Friday, March 6, 2020

Case Study... Cause and Effect #Karmic Link... Why do I have a daughter with autism/ Asperger ? Why do I have a difficult relationship with husband? What is the purpose of my life? A 42 year woman, with these queries, came to understand the reasons of her extreme sufferings. Session….. It is a beautiful small English house surrounded by trees. My parents along with 4-5 kids are sitting in a room and talking. I am a girl wearing frock. I am a young woman in a Church. It is my wedding. The groom has come along with a six year old boy, his son. I came to a big house with lot of wooden work after marriage. My husband is a very important person, always busy, not bothered about me. Lots of people have gathered here for a party. The boy calls me mom. It is his birthday celebrations. I am attending to every guest.
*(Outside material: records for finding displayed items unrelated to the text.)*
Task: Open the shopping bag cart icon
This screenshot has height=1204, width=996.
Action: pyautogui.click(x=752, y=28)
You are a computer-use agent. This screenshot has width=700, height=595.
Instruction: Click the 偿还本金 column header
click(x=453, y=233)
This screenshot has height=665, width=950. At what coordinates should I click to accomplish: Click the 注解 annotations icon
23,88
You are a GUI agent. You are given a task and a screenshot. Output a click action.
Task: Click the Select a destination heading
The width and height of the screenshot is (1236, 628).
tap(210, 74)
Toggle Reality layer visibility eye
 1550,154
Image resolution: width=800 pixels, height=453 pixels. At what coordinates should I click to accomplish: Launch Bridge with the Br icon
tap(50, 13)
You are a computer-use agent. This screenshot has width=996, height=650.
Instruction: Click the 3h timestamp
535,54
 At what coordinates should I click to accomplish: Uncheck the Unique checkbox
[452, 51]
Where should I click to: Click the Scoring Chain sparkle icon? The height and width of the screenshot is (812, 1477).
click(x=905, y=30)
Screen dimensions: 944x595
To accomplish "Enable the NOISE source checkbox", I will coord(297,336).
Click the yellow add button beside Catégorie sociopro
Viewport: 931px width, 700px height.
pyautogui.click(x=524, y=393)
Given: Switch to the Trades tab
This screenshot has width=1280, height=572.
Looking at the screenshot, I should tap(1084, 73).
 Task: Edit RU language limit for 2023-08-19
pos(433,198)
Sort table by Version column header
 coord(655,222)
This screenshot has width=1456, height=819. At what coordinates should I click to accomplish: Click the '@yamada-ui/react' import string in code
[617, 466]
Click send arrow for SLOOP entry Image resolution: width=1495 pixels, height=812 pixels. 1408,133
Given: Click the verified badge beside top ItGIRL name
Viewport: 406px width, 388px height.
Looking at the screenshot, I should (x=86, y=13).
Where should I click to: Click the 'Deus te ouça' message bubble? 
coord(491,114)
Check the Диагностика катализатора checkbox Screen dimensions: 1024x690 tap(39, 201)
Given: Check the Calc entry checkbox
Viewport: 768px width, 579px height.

My husband is not present. Mine is very lonely life, just taking care of the boy and home. Now I am holding a small girl child in my hands. The boy is of 10 years now, very happy, jumping around. I am feeling little happy but I do not like the boy. He hurts my daughter. I want to protect her. I want him to go away (started crying). My daughter is grown up now but it seems I am around her all the time as something is wrong with her. I always worry about her. It seems she has the similar type of disorder—Autism/Asperger. I teach her to play piano. Boy is not at home. Three of us, my husband, daughter and me are here. I did not allow him to live with us. He is growing up at some other place. I am pregnant again. I am 40 now. I have lot of health problems and severe breathing difficulty. My husband and daughter are present near me. I think I am at full term. I am sinking, feeling numb, feel no pain anywhere. I am no more. There is lot of sadness that I did not give birth to child. My last thought was about my daughter and that I should have loved the boy. I am buried, it is 1859. My name is Mary. Guided to light, the master light came, when she asked what is the purpose of my present life? The answer came - love everybody, selfless love. In that life you did not love the boy so in this life you have to learn unconditional love. The husband and daughter are my current life husband and daughter also, more difficult to live with. As a past life regression therapist again I witnessed karmic link affecting present life so much, We must sow all the seeds in our life with love.